RE: Suggestion
From: David Radcliffe <david.radcliffe_at_clockworkit.co.uk>
Date: Wed, 9 Jul 2014 13:14:39 +0100
Julian,
Thanks for considering my suggestion, and your detailed reply.
Yes, 'sparse branching' does nicely describe the effect I am trying to achieve. I do appreciate that any form of 'variants' is going to cause a management overhead.
The specific problems I'm trying to overcome are:
1. Parameter controlled functionality:
2. Conditional Compilation:
Maybe the question should be put to the SVN community, to see what other users feel about this?
I haven't had a chance to try implementing anything. If I get time, I might try the post-check-out script idea...
Thanks again, Dave Radcliffe
-----Original Message-----
Hi David.
Thank you for writing in with your suggestion. It took me a while to really grasp the essence of it, which I think is
Sparse branching at the granularity of text hunks
where by "branching" I just mean tracking parallel streams of development in some way.
Thinking about configuration management paradigms rather than the mechanism, the branching paradigm where you have observed the need for a different way of working, and where this probably makes the most sense, is what you describe as "different instances of an application (say for different customers)", which sounds like what I know as "variants". Variant branching is a form of divergent branching, as is release branching, but with variant branching you expect to maintain each of these streams in parallel with ongoing development, while keeping the differences between them. The ongoing development may involve making a development branch sometimes from the whole set of variants, or sometimes from just one variant.

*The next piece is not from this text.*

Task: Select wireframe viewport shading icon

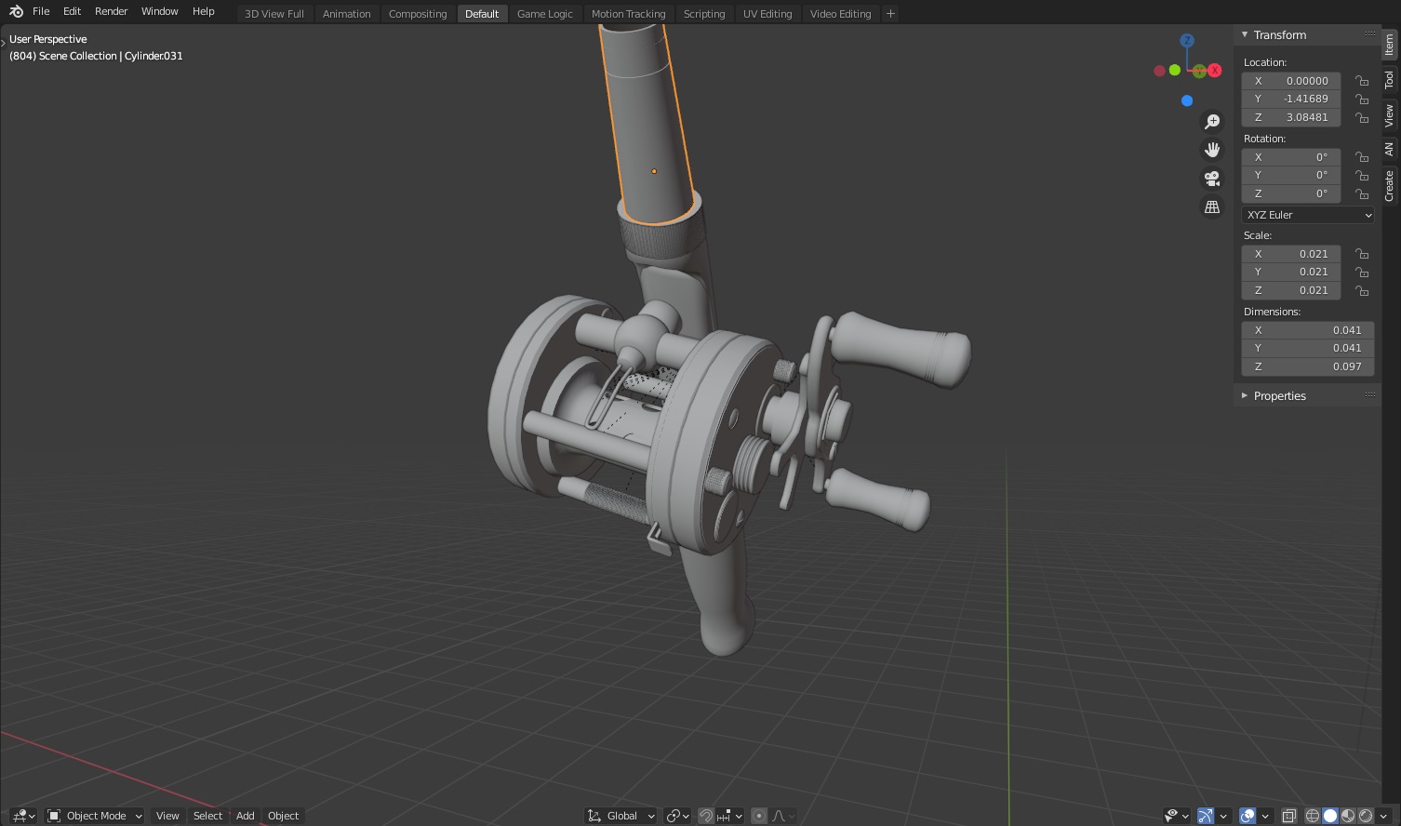Action: pyautogui.click(x=1313, y=816)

In other words, variant branching can be orthogonal to development- and release branching: it's another dimension on the branching graph.
Conditional compilation is one way to implement variants; full branches (as in Subversion) are another way; and you are proposing something that combines aspects of both as being a better way than either.
No matter what method is used to manage the variants, the overall complexity of configuration management is basically the same. The complexity, that is, of managing which bug fixes need to be applied to which configurations, how to share code between two similar configurations, tracking which configurations are in what state of development and testing, and so on. If you have many variants, some of which are perhaps related to each other in sub-groups, and if you have many feature branches and release branches, some of which perhaps branch the whole set of variants and some of which apply only to some specific variants, then the management is complex. That is its own level of complexity.
But let's look at what your suggestion *can* make simpler.
From a read-only point of view, what you propose is something like conditional compilation (e.g. '#if' in C code), except you want the non-compiled text to be entirely omitted from the working file. In that sense it is like branching. It is a form of "sparse" branching as only certain files, and certain hunks of text within each file, are specific to the branch, the rest being common to all branches (in this dimension of branching).
It seems to be this property -- sparse branching -- that could make the management simpler.
When you commit a change to the common code on one branch, that change immediately affects all the other branches as well. Unlike with full branching, the change is not gated through any separate process of merge/test/commit. That immediacy can be useful, but, when changing common code, often a developer is expected to test that all variants will still build and perhaps pass some tests. It would be useful to be able to generate all the variants without having to check in a change and check it out again. Presumably some sort of "svn variant-switch" function would be available to switch to another variant while keeping the local modifications in place -- at least if the local mods are in common code. If there are local mods in branch-specific code, this is harder, requiring another layer of temporary storage.
In comparison with
The developer also has the option of getting a "complete" checkout, but then that is not buildable so it's of limited use. But why not make this "complete" checkout be exactly defined by "#if" (or similar) parseable mark-up so that it can used to build one or many variants? Start thinking that way, and then the "single variant" checkout becomes more like a post-processing on the conditional compilation.
You sound unhappy with the mechanism and/or interface that Visual Studio provides for managing conditional compilation with '#if', describing it as "flaky". I don't really know what you mean by that. Is there something inherently wrong with that model of conditional compilation? What is the essence of the problem and what is needed for a better solution? Or is it just a poor implementation? (One useful thing is if you can grey-out or hide the code for other variants because it's not interesting most of the time. Some source code editors or IDEs will do that automatically for non-active #if clauses.)
What about editing and committing changes and merging fixes into multiple variants? How exactly is this made easier?
Have you ever tried your idea in any form? You could perhaps prototype it using '#if'
Anyway, I'd be happy to hear your further thoughts.